There’s been plenty of speculation online amongst the politically ranty that the OBR analysis of The Budget yesterday was deliberately published early. It was not, neither as an act of malice nor as an attempt to profit from insider trading.
The OBR website runs on Wordpress. Analysis of what happened was that the post containing the report was published in advance, using a short URL format (probably automatically generated by Wordpress itself) which was guessed by the journalist and loaded into their browser in readiness, who expected to find a content not found page rather than the published page.
The identity of the person who published the document will have been known within minutes of the mistake, and will within hours have been put on suspension pending an investigation, which could result in being sacked.

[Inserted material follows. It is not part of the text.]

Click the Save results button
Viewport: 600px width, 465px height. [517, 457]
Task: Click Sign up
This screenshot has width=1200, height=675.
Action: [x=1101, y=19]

The investigation will determine whether the individual who clicked Publish did so out of laziness, under-competence, or because they were instructed to by somebody more senior in the organisation with a reputation for being grumpy saying don't argue with me just get the damn thing ready.
The usual publishing workflow for any CMS is author->editor->approver; depending on the nature of the content and composition of the team, individuals may hold multiple roles, eg an author may also have permission to approve, or an editor may have permission to approve, etc.
The mistake could have been somebody clicking publish when they thought they were sending it to the approver to publish, or it could have been a scheduled post that was accidentally set to publish two hours early. Or indeed plenty of other possibilities which are much more likely than somebody deliberately risking their career or their freedom on a prank.
For 99% of any organisation’s content, the simple publishing workflow is more than adequate, indeed for 80% of any organisation’s content the workflow process may even be overkill.
But for 1% of many — especially government or finance — organisations’ content, a mistake like this could in the absolute worst case scenario result in gaol time for the person making that mistake.
A simple solution to prevent future occurrences like this could be to make it like firing a nuclear missile, and have content that can be designated sufficiently sensitive that it requires two approvers to approve it before publishing rather than just one; this could be easily implemented as a plugin for open source CMS products like Wordpress, Drupal, or Umbraco, and easily built in to commercial proprietary CMSs. Whilst arguably this mistake was an intentional mistake (if you see what I mean) rather than an accidental mistake that a pair of firing keys being turned simultaneously might not have prevented, it would at least have given an opportunity for one or the other publishers to pause and say 'is this actually a good idea?', and for it to have been two individuals sharing the responsibility.
‘It was just one mistake’, you might say, ‘no need to overreact’.
But, as organisations move web publishing roles from dedicated web publishing professionals to add-ons to the jobs of people in other areas of the organisation, you can expect more mistakes. This indeed is yet another reason why this kind of work shouldn’t be farmed out to people who have other things to focus on which to them is more important.
Nobody should lose their job for a mistake The System should have stopped them from making. It’s the responsibility of people like us who design and build mission critical systems to protect people from their own lack of skill, knowledge, and diligence.